SingleStore’s Patented Universal Storage - Part 2

EH

Eric Hanson

Director of Product Management

SingleStore’s Patented Universal Storage - Part 2

Universal Storage, first introduced in the SingleStoreDB Self-Managed 7.0 release, advances quickly in SingleStoreDB Self-Managed 7.1. Universal Storage allows SingleStore to support the world’s largest workloads – as well as many smaller workloads – with extremely high performance and excellent price-performance. In this release, new Universal Storage features make it even easier to support blended analytical and transactional workloads that achieve near-rowstore performance for selective queries, but at columnstore costs.

This is the second in a series of four articles that describe SingleStore's unique, patented Universal Storage feature. Read Part 1, Part 3 and Part 4 in the series to learn the whole story.
++++
• _What you need to do_: In the Universal Storage article, translate this sentence into Spanish: "This is the second in a series of four articles that describe SingleStore's unique, patented Universal Storage feature."

• _Material provided_:
++++
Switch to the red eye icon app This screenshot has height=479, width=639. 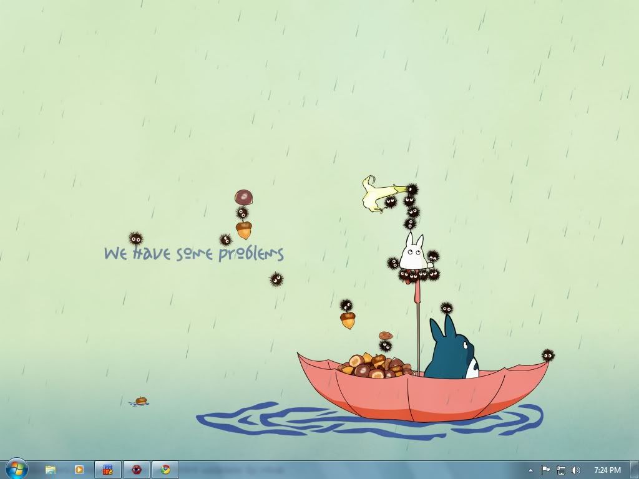(136, 470)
++++
• _Response to this task_: Este es el segundo de una serie de cuatro artículos que describen la función Universal Storage de SingleStore, única y patentada.